Tolkien – klasyk fantastyki quasi-średniowiecznej
W konwencji tradycyjnej powieści fantasy utrwalił się schemat świata naśladującego swoją konstrukcją realia średniowieczne. Pojawiają się w niej rycerze, zamki, napięcia między rodami, zawiłe konotacje rodzinne prowadzące prędzej czy później do konfliktów, zdarzenia, które przypominają lub nawiązują do faktycznych epizodów historycznych. Od zwykłej fikcji historycznej literaturę fantastyczną odróżnia pojawianie się w niej elementów znanych z legend, mitów i baśni – smoków, orków, herosów, magii i czarodziejów.
Taki typ literatury, fantastyki utrzymanej w konwencji mediewistycznej, został spopularyzowany w połowie XX wieku przez J.R.R. Tolkiena, twórcę kultowego Śródziemia, kontynentu, na którym rozgrywa się akcja kilku jego książek, z „Władcą Pierścieni” na czele. Tworzeniu i rozwijaniu swojego uniwersum Tolkien poświęcił przeszło 60 lat życia. Brytyjski pisarz odegrał ważną rolę w oswojeniu czytelników, przede wszystkim elit akademickich, z literaturą fantastyczną, która nie cieszyła się szacunkiem, była wręcz traktowana jak twórczość gorszego sortu. Profesjonalnym podejściem do kreowania świata przedstawionego Tolkien udowodnił, że historie, w których występują czarodzieje, orki i smoki, mogą nieść za sobą głębszy przekaz, a światy przedstawione mogą być pasjonujące i niezwykle skomplikowane.

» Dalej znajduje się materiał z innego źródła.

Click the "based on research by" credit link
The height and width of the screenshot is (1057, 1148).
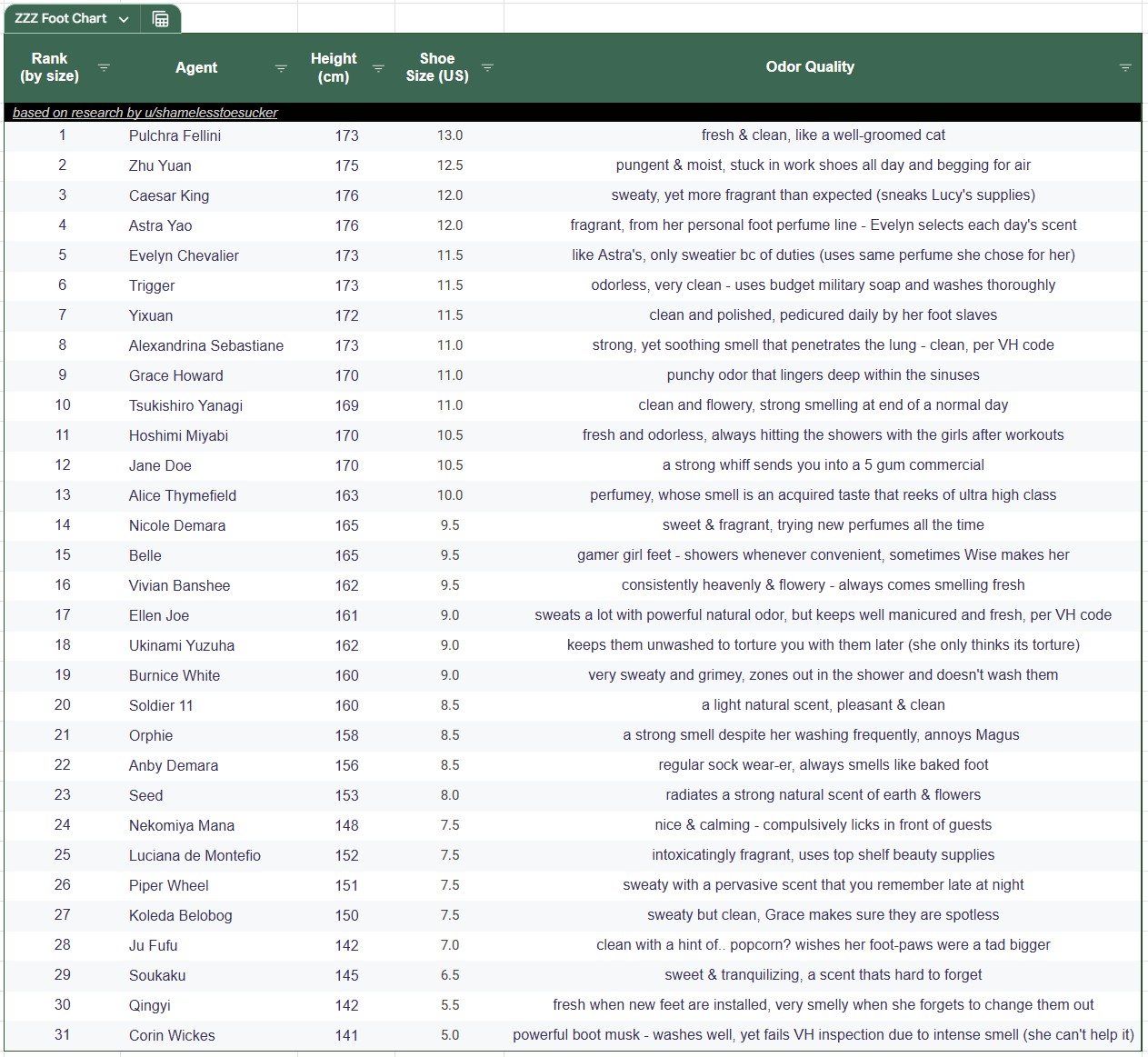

W książkach poświęconych Śródziemiu widoczne są filologiczne fascynacje autora, pojawiają się w nich unikalne języki i spójna terminologia stworzone specjalnie na potrzeby fabularne. Większość motywów przedstawionych na kartach powieści, których akcja rozgrywa się w Śródziemiu – „Władcy Pierścieni”, „Hobbita” czy „Silmarillonu” – w dużym stopniu została zaczerpnięta z mitologii nordyckiej, a następnie zaadaptowana przez Tolkiena.
Martin i jego Westeros
Jednym z najgłośniejszych cykli drugiej połowy XX wieku, obok wspomnianego Władcy Pierścieni Tolkiena, niewątpliwie jest „Pieśń Lodu i Ognia” autorstwa G.R.R. Martina. Do tej pory ukazało się pięć części sagi, wydanych w Polsce w ośmiu tomach. Na jej podstawie powstał wysokobudżetowy serial HBO. Ramy czasowe scenariusza zdążyły wyprzedzić fabułę znaną z kart powieści. Nie wiadomo, czy Martin postanowi prowadzić w swojej serii osobną narrację, czy będzie kontynuował wątki zgodnie z przebiegiem produkcji telewizyjnej. Data wydania szóstego tomu, „Wichrów zimy”, ciągle jest przesuwana, co budzi w czytelnikach ogromne napięcie. Jest to jedna z najbardziej wyczekiwanych premier literackich XXI wieku, porównywana z oczekiwaniem na premiery poszczególnych tomów serii o Harrym Potterze.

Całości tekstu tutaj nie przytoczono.